Elgort’s maternal grandmother was a member of the Norwegian resistance and helped save Jewish children from the threat of the Nazis.

“She disguised herself as a school teacher and would take Jewish kids from Norway into Sweden which was neutral territory,” Elgort says. “She did that for a while and then she got caught and sent to a concentration camp. She was able to make it out and get to America and have a family.”

The family became an artistic dynasty – Elgort’s father a Vogue photographer, his mother an opera director – while as well as acting, Elgort has done some modelling, trained in ballet and has a side career as a DJ named Ansølo. Is he as perfect in real life as Augustus seems to be in the film?

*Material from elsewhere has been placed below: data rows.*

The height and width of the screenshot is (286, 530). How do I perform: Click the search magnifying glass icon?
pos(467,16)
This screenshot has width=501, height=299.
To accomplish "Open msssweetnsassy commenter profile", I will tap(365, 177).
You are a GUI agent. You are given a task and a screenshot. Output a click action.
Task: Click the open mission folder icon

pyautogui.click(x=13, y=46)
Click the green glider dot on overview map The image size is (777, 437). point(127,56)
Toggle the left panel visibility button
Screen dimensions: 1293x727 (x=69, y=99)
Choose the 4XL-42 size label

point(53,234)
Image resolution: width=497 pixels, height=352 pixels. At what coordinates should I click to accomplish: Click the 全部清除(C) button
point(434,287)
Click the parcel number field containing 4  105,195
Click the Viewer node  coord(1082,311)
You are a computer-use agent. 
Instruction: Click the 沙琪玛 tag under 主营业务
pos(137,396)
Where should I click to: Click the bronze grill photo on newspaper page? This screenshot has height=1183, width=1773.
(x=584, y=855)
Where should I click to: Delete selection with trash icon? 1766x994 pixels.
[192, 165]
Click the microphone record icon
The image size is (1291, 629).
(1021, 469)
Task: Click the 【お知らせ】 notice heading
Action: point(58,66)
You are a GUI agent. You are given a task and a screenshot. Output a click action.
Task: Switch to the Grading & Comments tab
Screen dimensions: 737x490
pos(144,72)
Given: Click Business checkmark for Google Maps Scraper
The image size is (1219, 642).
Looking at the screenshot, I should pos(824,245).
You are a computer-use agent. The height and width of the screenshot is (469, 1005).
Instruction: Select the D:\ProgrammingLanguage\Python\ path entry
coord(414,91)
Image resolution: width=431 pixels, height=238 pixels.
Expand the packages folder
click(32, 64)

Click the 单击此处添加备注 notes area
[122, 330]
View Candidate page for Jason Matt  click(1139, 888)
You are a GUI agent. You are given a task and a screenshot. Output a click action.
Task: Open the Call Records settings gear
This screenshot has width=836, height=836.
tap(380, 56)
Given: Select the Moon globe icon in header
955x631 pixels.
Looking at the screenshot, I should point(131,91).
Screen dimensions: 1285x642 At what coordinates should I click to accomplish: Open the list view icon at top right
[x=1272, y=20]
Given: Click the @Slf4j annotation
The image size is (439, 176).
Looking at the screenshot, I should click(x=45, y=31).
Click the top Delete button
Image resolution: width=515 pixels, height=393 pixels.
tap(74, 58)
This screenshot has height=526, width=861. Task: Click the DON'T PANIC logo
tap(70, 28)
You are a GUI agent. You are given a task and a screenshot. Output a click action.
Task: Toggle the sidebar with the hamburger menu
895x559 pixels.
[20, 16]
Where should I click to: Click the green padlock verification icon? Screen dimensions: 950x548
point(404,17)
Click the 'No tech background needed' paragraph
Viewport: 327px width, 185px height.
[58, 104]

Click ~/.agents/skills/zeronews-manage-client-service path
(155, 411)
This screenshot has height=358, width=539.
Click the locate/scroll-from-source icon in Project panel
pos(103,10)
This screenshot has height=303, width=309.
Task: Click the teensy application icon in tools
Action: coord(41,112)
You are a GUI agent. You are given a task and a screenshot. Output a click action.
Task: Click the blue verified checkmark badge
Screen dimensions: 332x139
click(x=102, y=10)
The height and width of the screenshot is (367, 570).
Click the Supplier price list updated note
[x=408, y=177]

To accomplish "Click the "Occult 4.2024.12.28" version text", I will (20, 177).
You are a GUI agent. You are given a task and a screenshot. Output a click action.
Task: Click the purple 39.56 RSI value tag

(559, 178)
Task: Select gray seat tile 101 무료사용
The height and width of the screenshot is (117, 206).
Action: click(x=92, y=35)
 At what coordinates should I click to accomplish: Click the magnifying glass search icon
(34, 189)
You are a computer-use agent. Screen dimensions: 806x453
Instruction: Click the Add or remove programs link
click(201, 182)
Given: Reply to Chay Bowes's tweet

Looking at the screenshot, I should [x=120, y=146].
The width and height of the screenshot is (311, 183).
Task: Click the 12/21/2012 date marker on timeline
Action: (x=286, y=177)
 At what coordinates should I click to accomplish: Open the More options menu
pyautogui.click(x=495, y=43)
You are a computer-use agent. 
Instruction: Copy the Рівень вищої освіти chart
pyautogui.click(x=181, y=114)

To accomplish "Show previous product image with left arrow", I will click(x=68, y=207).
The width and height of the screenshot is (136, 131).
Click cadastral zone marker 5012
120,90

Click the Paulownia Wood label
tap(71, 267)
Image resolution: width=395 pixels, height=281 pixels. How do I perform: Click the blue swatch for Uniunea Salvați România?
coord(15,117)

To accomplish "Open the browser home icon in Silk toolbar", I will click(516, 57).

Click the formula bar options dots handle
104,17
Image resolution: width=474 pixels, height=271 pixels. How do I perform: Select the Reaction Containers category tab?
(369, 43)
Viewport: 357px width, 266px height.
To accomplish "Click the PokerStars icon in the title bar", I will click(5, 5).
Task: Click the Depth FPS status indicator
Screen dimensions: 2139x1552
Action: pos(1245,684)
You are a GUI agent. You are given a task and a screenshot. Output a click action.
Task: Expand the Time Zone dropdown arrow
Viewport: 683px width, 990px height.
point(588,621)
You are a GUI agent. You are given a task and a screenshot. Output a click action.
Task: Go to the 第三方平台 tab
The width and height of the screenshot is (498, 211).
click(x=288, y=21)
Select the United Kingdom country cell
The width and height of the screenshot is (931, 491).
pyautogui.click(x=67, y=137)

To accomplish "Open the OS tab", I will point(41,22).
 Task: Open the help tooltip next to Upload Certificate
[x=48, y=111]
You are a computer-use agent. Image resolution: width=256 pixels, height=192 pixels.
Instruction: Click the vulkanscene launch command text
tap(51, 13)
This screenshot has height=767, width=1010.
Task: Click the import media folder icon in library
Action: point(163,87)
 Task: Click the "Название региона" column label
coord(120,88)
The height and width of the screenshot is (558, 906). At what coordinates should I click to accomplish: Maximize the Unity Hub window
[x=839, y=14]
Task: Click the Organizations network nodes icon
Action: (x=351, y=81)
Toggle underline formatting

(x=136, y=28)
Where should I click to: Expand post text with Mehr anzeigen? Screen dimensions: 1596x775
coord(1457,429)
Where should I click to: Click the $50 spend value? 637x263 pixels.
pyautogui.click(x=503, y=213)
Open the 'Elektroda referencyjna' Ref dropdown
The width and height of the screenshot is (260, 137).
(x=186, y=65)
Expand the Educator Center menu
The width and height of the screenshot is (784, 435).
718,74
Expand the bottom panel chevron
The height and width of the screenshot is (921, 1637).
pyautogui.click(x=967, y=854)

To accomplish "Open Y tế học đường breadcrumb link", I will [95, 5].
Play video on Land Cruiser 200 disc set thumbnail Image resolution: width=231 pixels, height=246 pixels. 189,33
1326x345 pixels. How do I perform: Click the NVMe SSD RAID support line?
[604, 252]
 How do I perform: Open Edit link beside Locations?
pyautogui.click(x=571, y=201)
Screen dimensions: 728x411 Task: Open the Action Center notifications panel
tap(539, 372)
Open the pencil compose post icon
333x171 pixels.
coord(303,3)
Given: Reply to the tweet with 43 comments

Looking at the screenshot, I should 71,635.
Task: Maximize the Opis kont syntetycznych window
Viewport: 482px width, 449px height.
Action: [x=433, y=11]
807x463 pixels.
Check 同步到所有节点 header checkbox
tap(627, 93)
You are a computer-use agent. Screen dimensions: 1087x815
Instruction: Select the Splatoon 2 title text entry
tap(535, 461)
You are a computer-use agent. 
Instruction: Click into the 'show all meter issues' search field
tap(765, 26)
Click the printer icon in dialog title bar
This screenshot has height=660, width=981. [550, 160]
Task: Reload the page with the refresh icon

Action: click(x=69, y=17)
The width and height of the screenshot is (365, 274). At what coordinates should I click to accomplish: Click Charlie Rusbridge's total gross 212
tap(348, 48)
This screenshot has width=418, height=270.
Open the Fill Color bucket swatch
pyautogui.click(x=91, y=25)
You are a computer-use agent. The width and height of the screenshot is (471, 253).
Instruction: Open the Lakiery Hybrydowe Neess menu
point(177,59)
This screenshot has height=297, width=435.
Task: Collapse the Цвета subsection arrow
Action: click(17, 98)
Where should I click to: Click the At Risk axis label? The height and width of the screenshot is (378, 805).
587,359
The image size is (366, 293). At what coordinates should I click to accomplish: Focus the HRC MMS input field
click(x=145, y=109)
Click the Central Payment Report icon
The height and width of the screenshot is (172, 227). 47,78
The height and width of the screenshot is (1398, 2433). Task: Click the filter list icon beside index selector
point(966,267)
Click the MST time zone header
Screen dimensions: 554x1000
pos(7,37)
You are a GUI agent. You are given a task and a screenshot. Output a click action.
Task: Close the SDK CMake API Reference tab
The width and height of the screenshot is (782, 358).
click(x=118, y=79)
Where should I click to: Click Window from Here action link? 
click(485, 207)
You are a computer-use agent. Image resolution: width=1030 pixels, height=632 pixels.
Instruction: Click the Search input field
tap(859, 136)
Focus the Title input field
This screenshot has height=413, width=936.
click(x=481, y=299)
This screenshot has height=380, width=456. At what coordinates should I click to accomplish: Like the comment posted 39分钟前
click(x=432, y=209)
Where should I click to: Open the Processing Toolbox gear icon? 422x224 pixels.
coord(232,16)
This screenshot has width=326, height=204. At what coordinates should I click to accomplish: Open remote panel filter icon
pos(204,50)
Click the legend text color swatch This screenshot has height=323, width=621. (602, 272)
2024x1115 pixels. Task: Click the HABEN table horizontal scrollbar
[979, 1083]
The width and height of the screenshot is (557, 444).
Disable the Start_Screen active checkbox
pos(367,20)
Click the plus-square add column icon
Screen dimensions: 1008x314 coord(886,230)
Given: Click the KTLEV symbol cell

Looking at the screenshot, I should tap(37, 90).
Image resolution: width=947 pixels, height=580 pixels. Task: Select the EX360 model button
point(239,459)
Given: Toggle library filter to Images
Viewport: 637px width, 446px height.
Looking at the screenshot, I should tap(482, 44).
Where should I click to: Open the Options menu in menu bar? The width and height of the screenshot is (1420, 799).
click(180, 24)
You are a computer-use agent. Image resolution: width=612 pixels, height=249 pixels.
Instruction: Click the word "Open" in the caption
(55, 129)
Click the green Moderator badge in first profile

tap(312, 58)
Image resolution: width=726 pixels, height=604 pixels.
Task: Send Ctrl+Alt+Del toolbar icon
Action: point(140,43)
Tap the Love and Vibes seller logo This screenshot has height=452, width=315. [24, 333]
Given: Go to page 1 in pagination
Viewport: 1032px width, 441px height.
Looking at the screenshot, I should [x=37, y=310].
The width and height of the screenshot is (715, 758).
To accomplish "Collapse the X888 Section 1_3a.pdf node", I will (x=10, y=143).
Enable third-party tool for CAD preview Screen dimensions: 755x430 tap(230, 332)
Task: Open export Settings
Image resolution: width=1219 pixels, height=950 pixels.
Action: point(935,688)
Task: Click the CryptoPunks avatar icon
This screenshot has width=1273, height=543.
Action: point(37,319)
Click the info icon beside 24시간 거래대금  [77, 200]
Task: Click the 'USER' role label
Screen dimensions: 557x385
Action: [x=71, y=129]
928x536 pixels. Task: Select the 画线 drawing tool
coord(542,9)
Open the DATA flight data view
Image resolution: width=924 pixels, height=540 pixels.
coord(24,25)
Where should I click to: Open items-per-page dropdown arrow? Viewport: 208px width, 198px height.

“What makes Augustus perfect is he is imperfect,” Elgort replies, dodging the question perfectly. “That aura of confidence and sophistication is a front he puts on and I love how that breaks down throughout the movie.”

Like Hazel Grace, countless admirers have similarly fallen for Elgort. Monitor his Twitter for a minute and see the staggering amount of messages of adoration and declarations of love he receives from his million-plus followers.

“It can be crazy,” he says. “There are so many tweets it’s hard to look at them all. Everyone is going to love me because they think I’m Augustus but I know that’s just because of the character. If I had never done this role no one would ever be sending me ‘I love you I love you I love you’. I’m not going to try and take credit for it.”

So was there more pressure convincingly portraying a character dealing with such an intensely emotional story or meeting the wild expectations of teen fiction fans?

“I knew so many readers would see this movie and I wanted them all to be happy,” he says. “In terms of playing the disease right or something, that wasn’t really a big concern because we weren’t playing the disease, we were playing people.

“We spent time with doctors and kids who had cancer – there was a kid who had lost his leg and was in the process of getting a prosthetic – but most importantly these kids just proved that they aren’t their disease and they’re just regular kids.

“In movies about cancer, the main characters are usually healthy people and the story is about a healthy person learning a lesson from a sick person dying. That’s such a put down. It’s basically saying that they’re not important enough to be the main character in the movie.

“But this book and movie tells the truth. It doesn’t matter how long you live, everyone can live an important life. The same goes for the love story. Very often adults are like, ‘Oh you’re just a kid, you don’t understand what love is’, but I don’t think that’s always the case.

“It doesn’t matter how young you are, you can still have a meaningful and beautiful love.”

Thousands of tweeting admirers would be inclined to agree. Part of the film’s success is that though the audience leaves with tears running down their cheeks, they return to relive Hazel Grace and Augustus’ romance. But does the modern day Georgie Porgy not feel guilty about making millions of girls cry?

“No, no,” he chuckles. “I think it’s a good thing. We all need to cry sometimes.”